◆ **DESCRIPTION OF THE TASK**
In the news report on the Daejeon school outbreak, what is the name of the missionary society that runs the IEM School?

◆ **STUDY TEXT**
•••

Jan. 26, 2021 - 10:21 By Yonhap
Students at the IEM School in Daejeon, 164 kilometers south of Seoul, who contracted COVID-19 board a bus to be transported to a treatment facility in a nearby city on Monday. (Yonhap)
State and local health authorities on Tuesday were cautiously tracing and monitoring the development of a mass coronavirus outbreak at an unauthorized missionary training school in Daejeon, as cases linked to the school and its operator were being reported in other regions.

The IEM School in the central city, located 164 kilometers south of Seoul, experienced a cluster outbreak over the weekend, with the number of infected students and faculty members from the facility reaching 133 as of Tuesday.

The school has an infection rate of 93.3 percent so far among its 158 students and faculty members.

The school is run by a missionary society called IM, which owns a sprawling network of over 20 other similar education facilities throughout the country.

Authorities are especially concerned as students enrolled at the IEM School are not only based in Daejeon but come from all regions, with many of them traveling to their homes over the weekend after spending weekdays at the school's crammed dormitory.

The concerns are becoming a reality, as 40 additional people from the IEM School tested positive while visiting Hongcheon, a city in the nearby Gangwon Province, during a trip to a religious facility there.

The group has stayed in Hongcheon since Jan. 16 and was found to have visited around 30 local stores, stoking concerns of potential additional community transmissions.

The two adult supervisors of the group reportedly failed to take proper measures when two students initially showed symptoms, merely offering them fever reducing medicine and continuing with the trip.

•••

◆ **INPUT DATA**
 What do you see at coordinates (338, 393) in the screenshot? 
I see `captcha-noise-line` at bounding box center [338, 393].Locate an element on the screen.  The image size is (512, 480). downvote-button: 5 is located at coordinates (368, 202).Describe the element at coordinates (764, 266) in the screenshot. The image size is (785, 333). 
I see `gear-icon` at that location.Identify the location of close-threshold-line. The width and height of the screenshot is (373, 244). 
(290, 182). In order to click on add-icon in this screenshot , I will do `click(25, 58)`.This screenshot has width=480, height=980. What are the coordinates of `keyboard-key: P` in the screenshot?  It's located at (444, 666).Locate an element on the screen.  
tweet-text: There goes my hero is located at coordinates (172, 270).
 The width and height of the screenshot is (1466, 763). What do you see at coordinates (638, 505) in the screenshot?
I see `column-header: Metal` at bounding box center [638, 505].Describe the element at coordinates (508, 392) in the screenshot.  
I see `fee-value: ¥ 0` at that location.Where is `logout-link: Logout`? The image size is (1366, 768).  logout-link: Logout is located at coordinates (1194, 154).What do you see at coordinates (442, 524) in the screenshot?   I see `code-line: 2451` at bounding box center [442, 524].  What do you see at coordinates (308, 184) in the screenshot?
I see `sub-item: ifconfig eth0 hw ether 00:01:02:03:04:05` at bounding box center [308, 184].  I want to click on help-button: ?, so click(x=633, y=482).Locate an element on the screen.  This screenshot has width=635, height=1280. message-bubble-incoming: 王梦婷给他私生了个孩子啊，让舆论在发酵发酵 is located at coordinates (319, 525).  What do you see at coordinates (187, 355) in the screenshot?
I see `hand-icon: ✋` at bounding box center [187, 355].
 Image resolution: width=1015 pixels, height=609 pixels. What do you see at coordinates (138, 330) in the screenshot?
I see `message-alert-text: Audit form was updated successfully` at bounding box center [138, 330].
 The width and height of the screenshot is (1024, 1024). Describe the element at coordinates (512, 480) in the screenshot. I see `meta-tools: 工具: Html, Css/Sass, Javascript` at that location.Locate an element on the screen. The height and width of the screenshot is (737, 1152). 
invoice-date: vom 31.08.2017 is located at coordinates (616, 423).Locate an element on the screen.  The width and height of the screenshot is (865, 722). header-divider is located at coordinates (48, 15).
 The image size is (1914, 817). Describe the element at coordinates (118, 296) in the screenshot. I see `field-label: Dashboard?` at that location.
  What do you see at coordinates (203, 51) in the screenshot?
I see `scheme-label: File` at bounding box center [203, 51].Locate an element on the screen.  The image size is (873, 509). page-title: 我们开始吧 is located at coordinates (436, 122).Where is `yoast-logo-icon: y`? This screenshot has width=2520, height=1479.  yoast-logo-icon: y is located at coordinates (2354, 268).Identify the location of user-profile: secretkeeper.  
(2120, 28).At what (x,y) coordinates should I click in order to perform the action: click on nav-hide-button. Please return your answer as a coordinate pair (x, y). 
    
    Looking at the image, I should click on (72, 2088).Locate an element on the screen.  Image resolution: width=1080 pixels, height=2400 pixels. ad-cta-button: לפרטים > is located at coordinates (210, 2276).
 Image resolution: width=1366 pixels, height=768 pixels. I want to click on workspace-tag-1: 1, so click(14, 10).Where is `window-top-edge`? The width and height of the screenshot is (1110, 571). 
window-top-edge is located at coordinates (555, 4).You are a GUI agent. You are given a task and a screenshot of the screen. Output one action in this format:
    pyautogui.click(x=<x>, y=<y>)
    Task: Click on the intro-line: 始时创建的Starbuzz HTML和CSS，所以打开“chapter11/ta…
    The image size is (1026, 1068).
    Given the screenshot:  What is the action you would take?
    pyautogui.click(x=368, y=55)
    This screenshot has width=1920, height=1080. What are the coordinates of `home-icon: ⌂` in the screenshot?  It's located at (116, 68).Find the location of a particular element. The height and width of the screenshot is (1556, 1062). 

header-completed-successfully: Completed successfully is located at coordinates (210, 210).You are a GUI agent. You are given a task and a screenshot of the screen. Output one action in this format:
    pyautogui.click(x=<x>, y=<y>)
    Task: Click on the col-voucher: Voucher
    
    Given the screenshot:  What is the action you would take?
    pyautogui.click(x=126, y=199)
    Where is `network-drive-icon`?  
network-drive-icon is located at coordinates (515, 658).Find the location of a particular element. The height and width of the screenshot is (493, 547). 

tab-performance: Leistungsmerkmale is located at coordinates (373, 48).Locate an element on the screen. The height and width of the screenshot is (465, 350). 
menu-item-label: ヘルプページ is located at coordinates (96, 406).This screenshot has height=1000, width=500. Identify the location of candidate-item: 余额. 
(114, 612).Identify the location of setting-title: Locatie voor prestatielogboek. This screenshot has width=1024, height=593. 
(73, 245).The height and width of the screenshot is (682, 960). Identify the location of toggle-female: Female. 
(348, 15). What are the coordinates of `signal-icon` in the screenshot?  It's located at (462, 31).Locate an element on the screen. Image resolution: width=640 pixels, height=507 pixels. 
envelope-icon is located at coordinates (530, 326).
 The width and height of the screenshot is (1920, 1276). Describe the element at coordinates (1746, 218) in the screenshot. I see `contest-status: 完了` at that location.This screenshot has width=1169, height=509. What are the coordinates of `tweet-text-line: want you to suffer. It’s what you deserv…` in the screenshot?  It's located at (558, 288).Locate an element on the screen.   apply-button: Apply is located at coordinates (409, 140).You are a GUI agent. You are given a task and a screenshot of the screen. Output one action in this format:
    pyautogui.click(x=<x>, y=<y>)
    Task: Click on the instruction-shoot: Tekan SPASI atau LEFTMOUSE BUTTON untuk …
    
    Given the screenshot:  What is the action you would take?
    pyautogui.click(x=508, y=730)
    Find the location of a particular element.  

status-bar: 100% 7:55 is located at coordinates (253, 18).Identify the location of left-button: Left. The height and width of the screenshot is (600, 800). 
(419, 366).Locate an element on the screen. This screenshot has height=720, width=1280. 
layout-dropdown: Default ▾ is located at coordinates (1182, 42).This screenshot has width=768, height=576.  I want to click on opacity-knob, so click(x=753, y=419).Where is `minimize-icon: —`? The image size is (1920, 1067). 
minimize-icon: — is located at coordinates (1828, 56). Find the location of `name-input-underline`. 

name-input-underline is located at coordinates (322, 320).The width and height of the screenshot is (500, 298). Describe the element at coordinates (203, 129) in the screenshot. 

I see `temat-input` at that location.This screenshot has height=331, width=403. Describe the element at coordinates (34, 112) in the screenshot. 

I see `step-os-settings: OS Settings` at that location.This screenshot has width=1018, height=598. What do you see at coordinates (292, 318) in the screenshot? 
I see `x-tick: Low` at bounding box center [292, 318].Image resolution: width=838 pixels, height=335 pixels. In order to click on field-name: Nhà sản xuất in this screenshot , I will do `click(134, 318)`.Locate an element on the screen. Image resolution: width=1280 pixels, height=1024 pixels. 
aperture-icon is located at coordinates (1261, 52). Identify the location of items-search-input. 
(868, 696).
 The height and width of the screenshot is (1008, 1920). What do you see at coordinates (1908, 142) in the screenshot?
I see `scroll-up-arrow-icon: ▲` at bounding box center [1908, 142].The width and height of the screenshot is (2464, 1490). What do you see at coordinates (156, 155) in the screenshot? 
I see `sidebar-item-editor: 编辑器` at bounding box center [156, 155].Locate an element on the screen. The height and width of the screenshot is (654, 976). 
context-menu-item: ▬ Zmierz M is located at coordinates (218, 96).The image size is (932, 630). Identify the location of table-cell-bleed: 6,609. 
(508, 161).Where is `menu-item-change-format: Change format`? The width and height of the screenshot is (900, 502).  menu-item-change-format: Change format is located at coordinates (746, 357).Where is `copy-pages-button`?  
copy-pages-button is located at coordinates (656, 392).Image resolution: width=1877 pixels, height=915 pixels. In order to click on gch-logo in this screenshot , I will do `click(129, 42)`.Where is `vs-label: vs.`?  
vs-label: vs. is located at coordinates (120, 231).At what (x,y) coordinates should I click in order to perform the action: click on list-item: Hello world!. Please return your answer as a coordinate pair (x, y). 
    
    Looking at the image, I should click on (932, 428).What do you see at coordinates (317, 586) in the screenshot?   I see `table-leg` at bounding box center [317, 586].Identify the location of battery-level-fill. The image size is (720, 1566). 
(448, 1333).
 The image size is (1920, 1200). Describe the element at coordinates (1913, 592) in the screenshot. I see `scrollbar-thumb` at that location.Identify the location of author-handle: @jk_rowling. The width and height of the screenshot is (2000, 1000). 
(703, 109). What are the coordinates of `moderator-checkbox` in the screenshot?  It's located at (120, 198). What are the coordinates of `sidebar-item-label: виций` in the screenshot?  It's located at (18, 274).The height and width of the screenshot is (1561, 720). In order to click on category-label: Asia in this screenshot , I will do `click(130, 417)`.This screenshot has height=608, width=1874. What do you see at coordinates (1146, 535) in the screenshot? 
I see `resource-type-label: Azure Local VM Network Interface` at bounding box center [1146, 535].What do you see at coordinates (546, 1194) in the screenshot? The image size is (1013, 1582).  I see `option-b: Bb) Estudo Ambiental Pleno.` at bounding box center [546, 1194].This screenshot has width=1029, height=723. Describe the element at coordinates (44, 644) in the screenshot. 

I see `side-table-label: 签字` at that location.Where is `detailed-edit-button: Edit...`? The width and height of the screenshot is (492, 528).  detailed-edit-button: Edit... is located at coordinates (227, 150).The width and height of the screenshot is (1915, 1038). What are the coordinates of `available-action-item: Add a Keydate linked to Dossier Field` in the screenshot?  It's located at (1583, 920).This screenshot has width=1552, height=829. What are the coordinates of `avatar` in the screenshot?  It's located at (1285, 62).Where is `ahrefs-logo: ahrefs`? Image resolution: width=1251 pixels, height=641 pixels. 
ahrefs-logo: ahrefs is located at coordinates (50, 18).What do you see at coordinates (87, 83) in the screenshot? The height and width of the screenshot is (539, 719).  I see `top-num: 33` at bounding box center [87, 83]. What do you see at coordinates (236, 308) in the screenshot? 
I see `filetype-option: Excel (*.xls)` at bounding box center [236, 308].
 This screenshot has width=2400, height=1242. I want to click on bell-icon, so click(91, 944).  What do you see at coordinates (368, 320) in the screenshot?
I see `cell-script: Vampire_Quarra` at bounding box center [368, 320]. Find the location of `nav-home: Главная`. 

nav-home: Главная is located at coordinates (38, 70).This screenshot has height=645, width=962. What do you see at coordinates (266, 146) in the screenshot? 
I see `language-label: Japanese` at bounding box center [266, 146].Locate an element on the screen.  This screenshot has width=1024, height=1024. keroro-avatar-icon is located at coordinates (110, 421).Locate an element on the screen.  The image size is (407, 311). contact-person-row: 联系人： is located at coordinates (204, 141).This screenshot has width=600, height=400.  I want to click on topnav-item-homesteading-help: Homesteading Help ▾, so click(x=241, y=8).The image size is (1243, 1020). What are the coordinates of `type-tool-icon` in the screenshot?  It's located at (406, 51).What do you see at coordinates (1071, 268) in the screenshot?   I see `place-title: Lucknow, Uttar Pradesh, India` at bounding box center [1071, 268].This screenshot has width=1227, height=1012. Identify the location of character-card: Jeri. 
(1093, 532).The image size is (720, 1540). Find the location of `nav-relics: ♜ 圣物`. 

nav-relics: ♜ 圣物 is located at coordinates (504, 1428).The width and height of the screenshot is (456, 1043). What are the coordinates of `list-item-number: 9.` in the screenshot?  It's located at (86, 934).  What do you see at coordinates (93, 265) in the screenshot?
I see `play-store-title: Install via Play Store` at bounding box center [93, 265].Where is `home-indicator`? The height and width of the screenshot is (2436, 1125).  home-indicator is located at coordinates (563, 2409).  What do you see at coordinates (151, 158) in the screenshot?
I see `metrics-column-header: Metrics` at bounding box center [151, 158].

•••

◆ **EXPECTED ANSWER**
IM